If you are an active person, you might already know about this exercise. It is widely practised in gyms and is a beneficial exercise. Also, it not only improves the hip muscles but also helps improve the core muscles. It is usually a part of your daily workout session cardio. The instructions you need to follow for the exercise are as follows.
- Lie down straight on the ground on your belly.
- Place the palms parallel to your shoulders on the floor.
- Lift your body parallel to the floor.
- And come up to your toes.
- It would help if you ensured that your elbows and knees were straight.
- Now bring your right knee towards your right elbow.
- Try to get the leg as close as possible, keeping your feet in the air.
- Bring back the right leg, with the toes on the floor.
- Do this for the left side as well.
- Repeat this for 15 counts.
Jump Lunge Exercise
One can perform lunges in the standing position. We take our legs forward, bend down, and go back up in a simple lunge. We continue this for both sides. Furthermore, we must jump whenever we come back up for a jump lunge exercise. Follow the below steps to properly carry out this exercise.

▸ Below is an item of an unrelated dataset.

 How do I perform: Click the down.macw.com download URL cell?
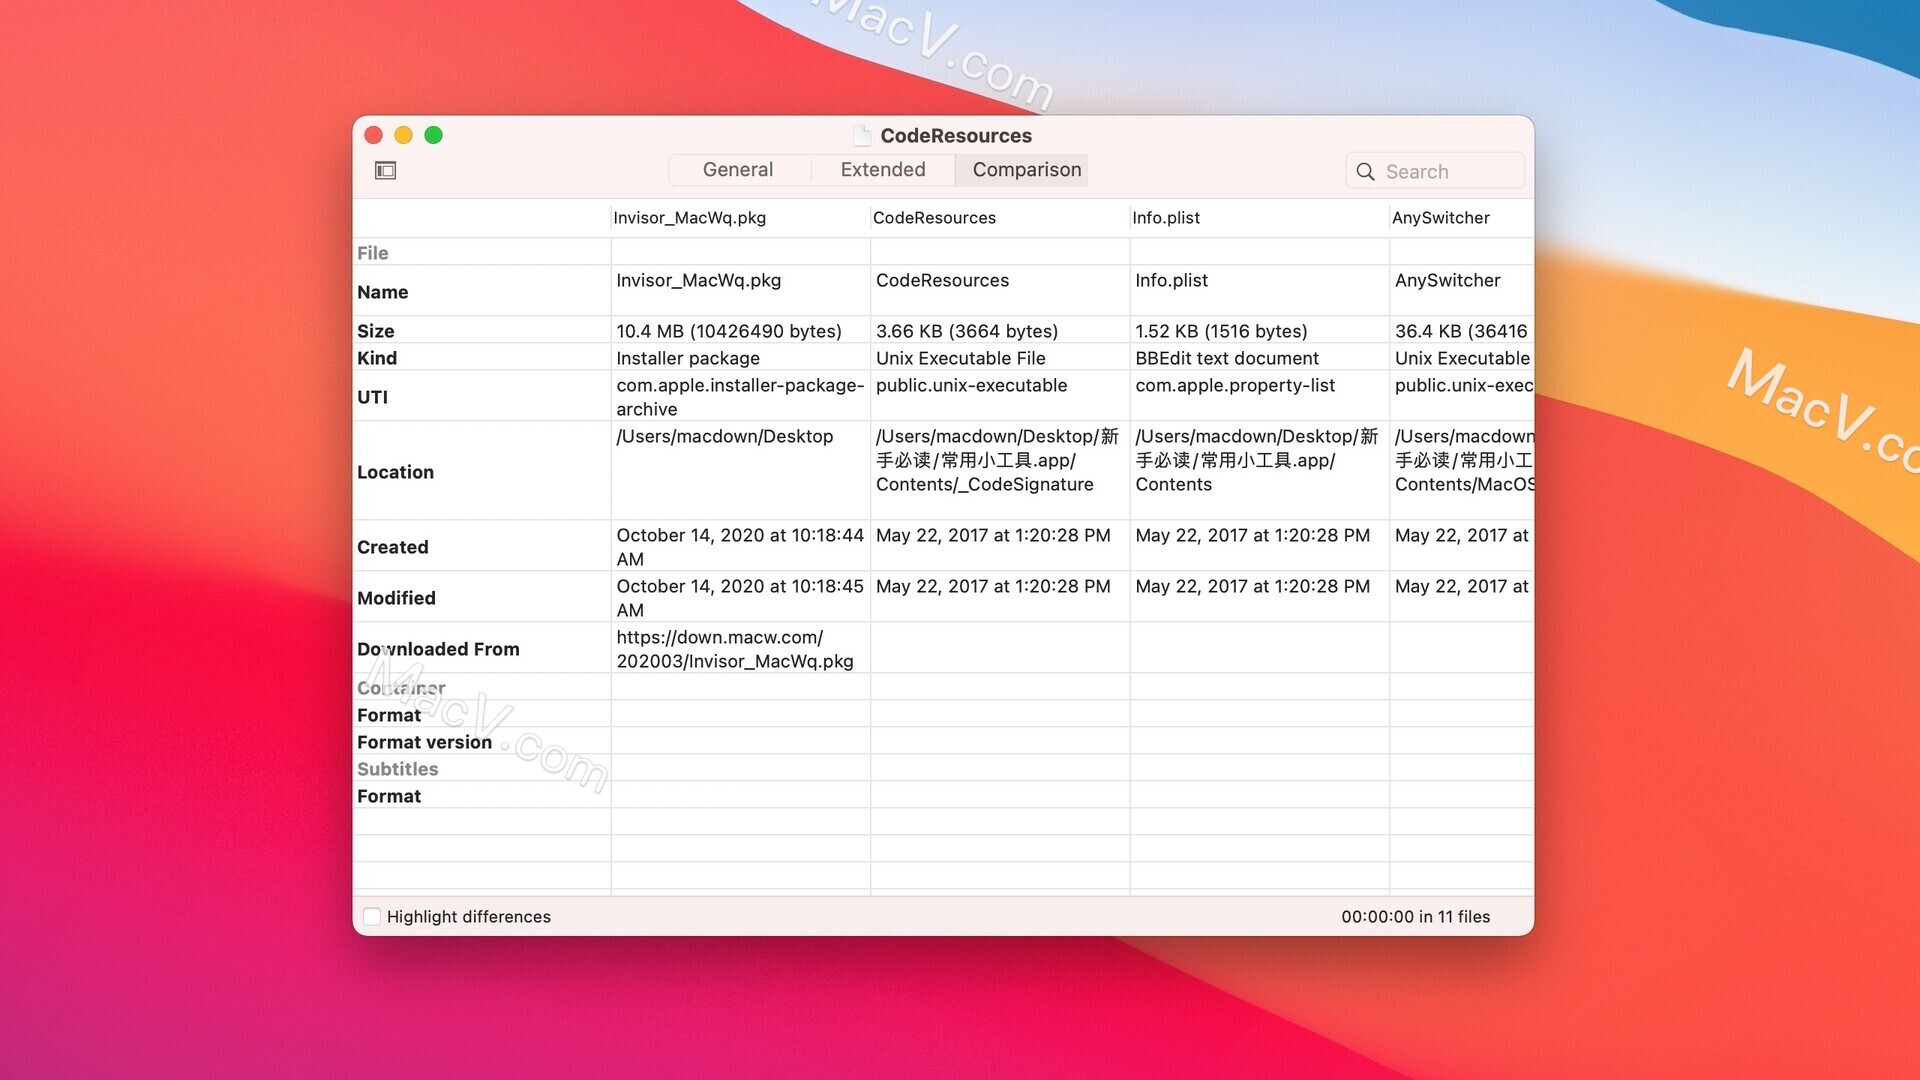point(734,649)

- Keep your palms on your waist. It helps you keep balance.
- Take your right leg forward.
- Bend down to form a 90-degree on the right knee, keeping the left leg straight.
- After bending down, you need to push your body upwards while getting back up.
- Take a jump and swap your legs while in the air.
- Now repeat the same for the left side.
- Repeat this exercise for 10-counts on each side of the leg.
Just like we do squats, jumping squats is a more advanced version of the exercise. Follow the given steps for this exercise.
- Stand straight, keeping your feet at shoulder length to each other.
- Join your palms in front of you. It helps you keep the balance.
- Bend your knees, keeping the upper body straight.
- Move to a position where your knees are at a 90-degree.
- Push your feet downwards and jump on your feet.
- Right after the jump, bend your knees for the next squat.
- Keep your upper body straight in the complete process.
- Repeat this for 15 counts.
This activity helps you improve your strength in the pulling action. In addition, it enables you to improve your arm strength. The steps for this exercise are as follows.
- Make sure you have a horizontal rod one-hand distance above your head.
- Hold the rod with your palms and shift your weight from your foot to your arms.
- Fold your knees a little, so your feet are not touching the ground.
- Pull your body upwards with your arms while engaging your core.
- Pull up till your shoulders come to the rod level.
- Then gradually release your body and go downwards.
- Repeat this for 15 reps, 3-sets every day, increasing it gradually.
It is the most basic move: picking up something from the ground. For the deadlift, you need to keep some weights that you need to pick. Follow the given instructions.
- Stand straight, keeping your legs shoulder-length apart.
- Squat down, keeping your back straight.
- Reach out and grab the weights
- Pull the weight along with your body.
- Make sure you keep your upper body straight.
- Repeat this action for 15 counts, 3-sets every day, increasing it gradually.
The HealthifyMe Note
Exercises like running, rope jumping, power walking, playing sports like badminton or tennis, and dancing come under cardio Combining. Weight training with cardio at a constant pace and intensity makes it highly effective. Regular cardio should be performed for 30 minutes to an hour, depending on your stamina. Try including mountain climbers, jump lunge exercises, jumping squats, pullups, and deadlifts in your daily workout.
Cardiovascular activity improves your overall fitness and strengthens your endurance. Therefore, cardio workouts have various health advantages besides helping people lose weight. Additionally, it’s crucial to remember that following a nutritious diet and regular exercise go hand in hand. Therefore, you must follow a diet optimum in calories to reduce weight. On the other hand, exercises combining high-intensity cardio and strength training can yield effective results.